TASK OBJECTIVE:
Could you write out the records below exactly as they appear?

INFORMATION:
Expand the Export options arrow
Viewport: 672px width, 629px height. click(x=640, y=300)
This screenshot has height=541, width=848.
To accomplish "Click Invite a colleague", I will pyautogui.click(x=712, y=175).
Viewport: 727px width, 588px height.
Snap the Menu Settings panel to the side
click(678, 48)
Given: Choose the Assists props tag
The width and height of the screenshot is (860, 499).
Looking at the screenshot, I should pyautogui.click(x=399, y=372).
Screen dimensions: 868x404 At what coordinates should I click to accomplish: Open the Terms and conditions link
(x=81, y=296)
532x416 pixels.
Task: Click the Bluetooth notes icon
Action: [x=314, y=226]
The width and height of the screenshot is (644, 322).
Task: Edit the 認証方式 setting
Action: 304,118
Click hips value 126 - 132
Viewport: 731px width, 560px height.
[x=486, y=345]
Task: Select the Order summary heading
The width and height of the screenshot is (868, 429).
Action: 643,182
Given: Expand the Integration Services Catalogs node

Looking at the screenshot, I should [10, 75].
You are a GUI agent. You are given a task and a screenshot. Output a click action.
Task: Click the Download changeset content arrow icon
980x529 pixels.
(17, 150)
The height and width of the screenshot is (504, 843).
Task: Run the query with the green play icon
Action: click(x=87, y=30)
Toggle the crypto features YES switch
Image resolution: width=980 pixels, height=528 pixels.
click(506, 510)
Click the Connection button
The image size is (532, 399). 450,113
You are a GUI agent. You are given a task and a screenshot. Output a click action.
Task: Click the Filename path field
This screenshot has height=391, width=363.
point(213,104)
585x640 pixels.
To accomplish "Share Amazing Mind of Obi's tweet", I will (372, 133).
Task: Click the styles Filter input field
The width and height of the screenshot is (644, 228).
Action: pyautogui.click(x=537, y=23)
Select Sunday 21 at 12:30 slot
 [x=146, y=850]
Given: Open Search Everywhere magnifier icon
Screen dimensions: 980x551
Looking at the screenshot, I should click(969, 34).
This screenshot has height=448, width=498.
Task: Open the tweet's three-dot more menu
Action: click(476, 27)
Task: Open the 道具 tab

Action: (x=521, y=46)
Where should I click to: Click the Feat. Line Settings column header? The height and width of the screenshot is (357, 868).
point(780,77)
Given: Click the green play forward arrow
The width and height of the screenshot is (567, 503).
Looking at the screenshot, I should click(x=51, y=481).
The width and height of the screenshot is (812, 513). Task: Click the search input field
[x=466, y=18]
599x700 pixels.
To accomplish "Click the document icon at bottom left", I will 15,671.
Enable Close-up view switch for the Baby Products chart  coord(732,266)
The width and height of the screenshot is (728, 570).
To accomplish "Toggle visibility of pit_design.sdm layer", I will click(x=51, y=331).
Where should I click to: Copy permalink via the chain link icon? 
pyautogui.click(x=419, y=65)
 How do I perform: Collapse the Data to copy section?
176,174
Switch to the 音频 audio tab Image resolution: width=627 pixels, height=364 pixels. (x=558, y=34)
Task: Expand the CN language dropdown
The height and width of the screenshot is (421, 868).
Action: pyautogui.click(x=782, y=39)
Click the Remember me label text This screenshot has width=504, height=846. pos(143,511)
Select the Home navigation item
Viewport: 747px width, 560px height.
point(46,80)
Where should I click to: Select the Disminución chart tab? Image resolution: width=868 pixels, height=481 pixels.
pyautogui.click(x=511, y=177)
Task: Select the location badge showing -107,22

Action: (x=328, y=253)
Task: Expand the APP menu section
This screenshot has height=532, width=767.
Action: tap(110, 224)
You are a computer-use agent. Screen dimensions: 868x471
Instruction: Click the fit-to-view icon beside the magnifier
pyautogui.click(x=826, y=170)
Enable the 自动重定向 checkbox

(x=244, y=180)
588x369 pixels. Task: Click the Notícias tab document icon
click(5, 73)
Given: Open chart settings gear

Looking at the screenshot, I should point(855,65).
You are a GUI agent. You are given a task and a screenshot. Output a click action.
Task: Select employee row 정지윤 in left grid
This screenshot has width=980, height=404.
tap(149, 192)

YOUR RESPONSE:
Expand the Export options arrow
Viewport: 672px width, 629px height. click(x=640, y=300)
This screenshot has height=541, width=848.
To accomplish "Click Invite a colleague", I will pyautogui.click(x=712, y=175).
Viewport: 727px width, 588px height.
Snap the Menu Settings panel to the side
click(678, 48)
Given: Choose the Assists props tag
The width and height of the screenshot is (860, 499).
Looking at the screenshot, I should pyautogui.click(x=399, y=372).
Screen dimensions: 868x404 At what coordinates should I click to accomplish: Open the Terms and conditions link
(x=81, y=296)
532x416 pixels.
Task: Click the Bluetooth notes icon
Action: [x=314, y=226]
The width and height of the screenshot is (644, 322).
Task: Edit the 認証方式 setting
Action: 304,118
Click hips value 126 - 132
Viewport: 731px width, 560px height.
[x=486, y=345]
Task: Select the Order summary heading
The width and height of the screenshot is (868, 429).
Action: 643,182
Given: Expand the Integration Services Catalogs node

Looking at the screenshot, I should [10, 75].
You are a GUI agent. You are given a task and a screenshot. Output a click action.
Task: Click the Download changeset content arrow icon
980x529 pixels.
(17, 150)
The height and width of the screenshot is (504, 843).
Task: Run the query with the green play icon
Action: click(x=87, y=30)
Toggle the crypto features YES switch
Image resolution: width=980 pixels, height=528 pixels.
click(506, 510)
Click the Connection button
The image size is (532, 399). 450,113
You are a GUI agent. You are given a task and a screenshot. Output a click action.
Task: Click the Filename path field
This screenshot has height=391, width=363.
point(213,104)
585x640 pixels.
To accomplish "Share Amazing Mind of Obi's tweet", I will (372, 133).
Task: Click the styles Filter input field
The width and height of the screenshot is (644, 228).
Action: pyautogui.click(x=537, y=23)
Select Sunday 21 at 12:30 slot
 [x=146, y=850]
Given: Open Search Everywhere magnifier icon
Screen dimensions: 980x551
Looking at the screenshot, I should click(969, 34).
This screenshot has height=448, width=498.
Task: Open the tweet's three-dot more menu
Action: click(476, 27)
Task: Open the 道具 tab

Action: (x=521, y=46)
Where should I click to: Click the Feat. Line Settings column header? The height and width of the screenshot is (357, 868).
point(780,77)
Given: Click the green play forward arrow
The width and height of the screenshot is (567, 503).
Looking at the screenshot, I should click(x=51, y=481).
The width and height of the screenshot is (812, 513). Task: Click the search input field
[x=466, y=18]
599x700 pixels.
To accomplish "Click the document icon at bottom left", I will 15,671.
Enable Close-up view switch for the Baby Products chart  coord(732,266)
The width and height of the screenshot is (728, 570).
To accomplish "Toggle visibility of pit_design.sdm layer", I will click(x=51, y=331).
Where should I click to: Copy permalink via the chain link icon? 
pyautogui.click(x=419, y=65)
 How do I perform: Collapse the Data to copy section?
176,174
Switch to the 音频 audio tab Image resolution: width=627 pixels, height=364 pixels. (x=558, y=34)
Task: Expand the CN language dropdown
The height and width of the screenshot is (421, 868).
Action: pyautogui.click(x=782, y=39)
Click the Remember me label text This screenshot has width=504, height=846. pos(143,511)
Select the Home navigation item
Viewport: 747px width, 560px height.
point(46,80)
Where should I click to: Select the Disminución chart tab? Image resolution: width=868 pixels, height=481 pixels.
pyautogui.click(x=511, y=177)
Task: Select the location badge showing -107,22

Action: (x=328, y=253)
Task: Expand the APP menu section
This screenshot has height=532, width=767.
Action: tap(110, 224)
You are a computer-use agent. Screen dimensions: 868x471
Instruction: Click the fit-to-view icon beside the magnifier
pyautogui.click(x=826, y=170)
Enable the 自动重定向 checkbox

(x=244, y=180)
588x369 pixels. Task: Click the Notícias tab document icon
click(5, 73)
Given: Open chart settings gear

Looking at the screenshot, I should point(855,65).
You are a GUI agent. You are given a task and a screenshot. Output a click action.
Task: Select employee row 정지윤 in left grid
This screenshot has width=980, height=404.
tap(149, 192)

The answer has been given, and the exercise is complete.